> [Work to be completed] Only the lines from the line with "You are a GUI" through the end of the records belong in your reply, copied exactly, with every picture left out.
**** Data for this exercise ****
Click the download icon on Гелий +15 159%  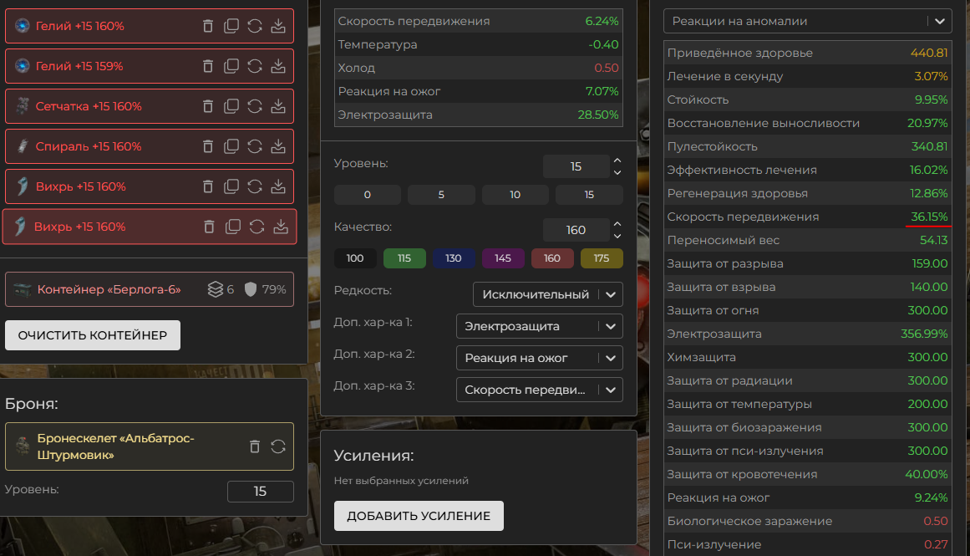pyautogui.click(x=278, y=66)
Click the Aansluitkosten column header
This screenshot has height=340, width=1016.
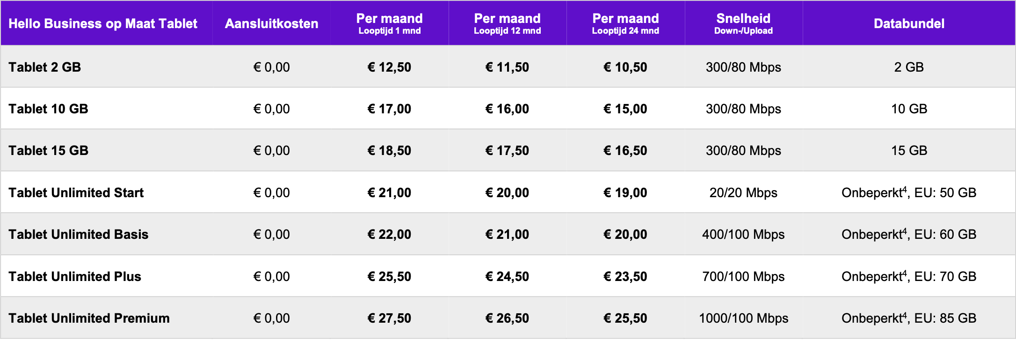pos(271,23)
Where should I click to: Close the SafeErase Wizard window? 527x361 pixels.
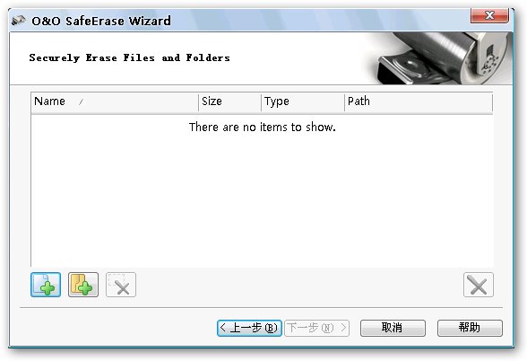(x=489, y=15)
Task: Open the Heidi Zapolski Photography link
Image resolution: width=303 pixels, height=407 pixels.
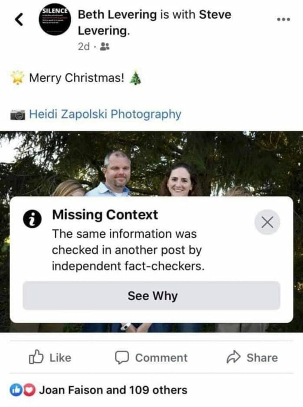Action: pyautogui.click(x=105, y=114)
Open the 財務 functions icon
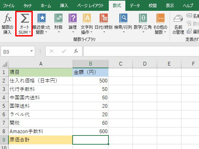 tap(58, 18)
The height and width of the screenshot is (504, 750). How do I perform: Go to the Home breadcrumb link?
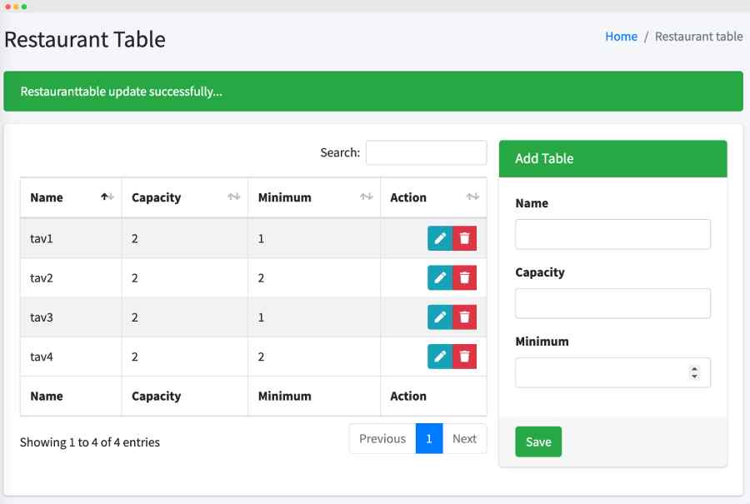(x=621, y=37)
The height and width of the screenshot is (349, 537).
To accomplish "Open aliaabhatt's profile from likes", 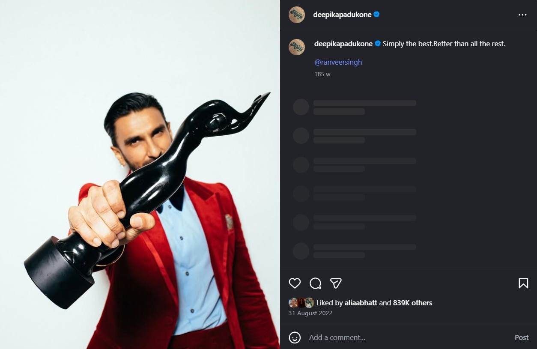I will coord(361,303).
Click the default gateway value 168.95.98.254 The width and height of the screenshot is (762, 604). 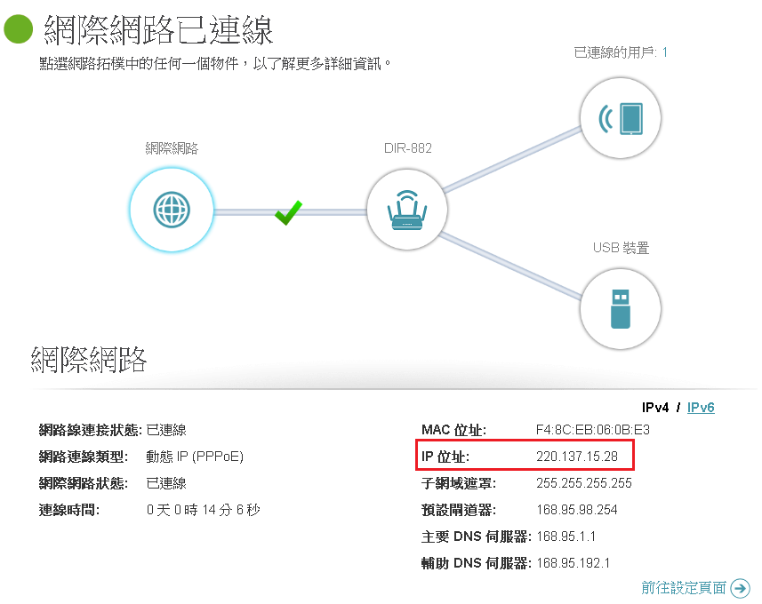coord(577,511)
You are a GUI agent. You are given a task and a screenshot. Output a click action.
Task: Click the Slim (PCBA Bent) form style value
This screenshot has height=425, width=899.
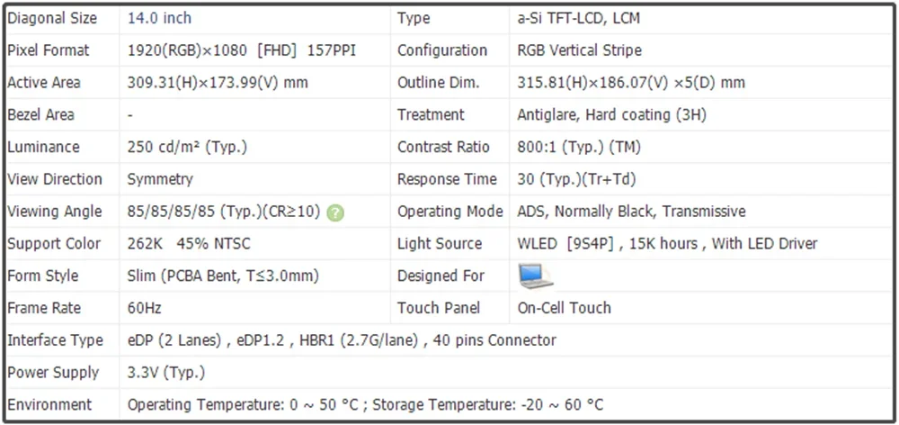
****
> [Response box]
You are a GUI agent. You are given a task and a screenshot. Output a click action.
Task: Click the Slim (PCBA Bent) form style value
This screenshot has height=425, width=899.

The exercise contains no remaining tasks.